* [REQUIRED ACTION]:
From the top of the records below down to the line containing "This screenshot has width=1568, height=742.", reproduce every line exactly.

(Saved data entries)
++++

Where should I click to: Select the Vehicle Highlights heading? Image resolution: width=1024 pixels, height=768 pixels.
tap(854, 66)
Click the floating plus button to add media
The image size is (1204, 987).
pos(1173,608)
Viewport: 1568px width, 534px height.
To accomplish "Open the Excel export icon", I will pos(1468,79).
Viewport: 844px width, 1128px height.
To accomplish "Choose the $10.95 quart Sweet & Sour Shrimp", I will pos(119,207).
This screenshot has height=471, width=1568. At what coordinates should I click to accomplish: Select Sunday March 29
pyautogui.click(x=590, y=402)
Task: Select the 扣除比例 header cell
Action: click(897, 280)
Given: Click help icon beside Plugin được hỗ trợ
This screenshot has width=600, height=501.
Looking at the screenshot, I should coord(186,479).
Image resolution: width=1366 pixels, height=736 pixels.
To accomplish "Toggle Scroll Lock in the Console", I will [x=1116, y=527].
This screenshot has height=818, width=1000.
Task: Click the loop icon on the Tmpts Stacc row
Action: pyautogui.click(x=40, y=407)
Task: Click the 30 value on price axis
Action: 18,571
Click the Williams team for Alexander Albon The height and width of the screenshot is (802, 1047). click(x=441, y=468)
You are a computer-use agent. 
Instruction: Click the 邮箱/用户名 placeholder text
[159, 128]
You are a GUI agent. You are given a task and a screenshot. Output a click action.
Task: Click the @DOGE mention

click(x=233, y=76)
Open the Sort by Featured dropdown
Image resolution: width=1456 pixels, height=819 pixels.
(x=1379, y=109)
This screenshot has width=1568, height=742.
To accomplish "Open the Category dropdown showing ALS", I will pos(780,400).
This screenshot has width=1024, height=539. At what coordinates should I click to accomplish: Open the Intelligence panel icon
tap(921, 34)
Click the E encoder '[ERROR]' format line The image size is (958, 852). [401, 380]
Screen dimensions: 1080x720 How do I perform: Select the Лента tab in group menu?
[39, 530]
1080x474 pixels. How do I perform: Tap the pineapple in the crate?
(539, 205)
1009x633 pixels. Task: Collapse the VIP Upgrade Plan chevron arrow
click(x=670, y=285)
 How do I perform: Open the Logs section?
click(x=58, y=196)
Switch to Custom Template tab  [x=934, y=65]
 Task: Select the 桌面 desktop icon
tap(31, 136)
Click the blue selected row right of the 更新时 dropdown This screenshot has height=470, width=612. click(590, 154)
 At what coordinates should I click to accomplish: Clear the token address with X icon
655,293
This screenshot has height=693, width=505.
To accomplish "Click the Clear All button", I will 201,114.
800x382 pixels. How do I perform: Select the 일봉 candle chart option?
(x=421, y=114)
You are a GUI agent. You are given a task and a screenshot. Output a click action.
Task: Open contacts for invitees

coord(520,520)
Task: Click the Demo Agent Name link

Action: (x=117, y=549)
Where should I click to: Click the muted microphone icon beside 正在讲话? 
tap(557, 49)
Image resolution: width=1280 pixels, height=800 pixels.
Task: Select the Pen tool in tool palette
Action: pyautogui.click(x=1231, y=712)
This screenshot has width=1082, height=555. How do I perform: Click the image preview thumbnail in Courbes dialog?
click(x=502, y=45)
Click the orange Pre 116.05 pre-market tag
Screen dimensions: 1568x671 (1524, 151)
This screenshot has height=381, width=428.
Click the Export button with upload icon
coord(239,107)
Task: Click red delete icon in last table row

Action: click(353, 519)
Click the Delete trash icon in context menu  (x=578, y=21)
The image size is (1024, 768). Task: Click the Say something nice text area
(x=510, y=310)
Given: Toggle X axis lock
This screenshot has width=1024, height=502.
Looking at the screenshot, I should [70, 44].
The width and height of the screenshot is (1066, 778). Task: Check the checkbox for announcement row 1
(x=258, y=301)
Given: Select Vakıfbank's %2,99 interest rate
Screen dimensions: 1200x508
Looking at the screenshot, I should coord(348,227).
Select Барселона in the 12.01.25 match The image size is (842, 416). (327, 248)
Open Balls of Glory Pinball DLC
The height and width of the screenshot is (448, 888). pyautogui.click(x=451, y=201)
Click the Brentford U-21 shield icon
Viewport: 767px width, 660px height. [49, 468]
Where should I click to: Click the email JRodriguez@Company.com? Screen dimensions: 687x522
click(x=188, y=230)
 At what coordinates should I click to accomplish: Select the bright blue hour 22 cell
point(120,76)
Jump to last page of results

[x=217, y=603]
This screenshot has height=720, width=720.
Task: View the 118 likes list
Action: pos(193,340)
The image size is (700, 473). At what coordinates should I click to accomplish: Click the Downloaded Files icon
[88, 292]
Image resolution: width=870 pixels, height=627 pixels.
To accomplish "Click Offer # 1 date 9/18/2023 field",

++++

* [SOLUTION TO THIS EXERCISE]:
Where should I click to: Select the Vehicle Highlights heading? Image resolution: width=1024 pixels, height=768 pixels.
tap(854, 66)
Click the floating plus button to add media
The image size is (1204, 987).
pos(1173,608)
Viewport: 1568px width, 534px height.
To accomplish "Open the Excel export icon", I will pos(1468,79).
Viewport: 844px width, 1128px height.
To accomplish "Choose the $10.95 quart Sweet & Sour Shrimp", I will pos(119,207).
This screenshot has height=471, width=1568. At what coordinates should I click to accomplish: Select Sunday March 29
pyautogui.click(x=590, y=402)
Task: Select the 扣除比例 header cell
Action: click(897, 280)
Given: Click help icon beside Plugin được hỗ trợ
This screenshot has width=600, height=501.
Looking at the screenshot, I should coord(186,479).
Image resolution: width=1366 pixels, height=736 pixels.
To accomplish "Toggle Scroll Lock in the Console", I will [x=1116, y=527].
This screenshot has height=818, width=1000.
Task: Click the loop icon on the Tmpts Stacc row
Action: pyautogui.click(x=40, y=407)
Task: Click the 30 value on price axis
Action: 18,571
Click the Williams team for Alexander Albon The height and width of the screenshot is (802, 1047). click(x=441, y=468)
You are a computer-use agent. 
Instruction: Click the 邮箱/用户名 placeholder text
[159, 128]
You are a GUI agent. You are given a task and a screenshot. Output a click action.
Task: Click the @DOGE mention

click(x=233, y=76)
Open the Sort by Featured dropdown
Image resolution: width=1456 pixels, height=819 pixels.
(x=1379, y=109)
This screenshot has width=1568, height=742.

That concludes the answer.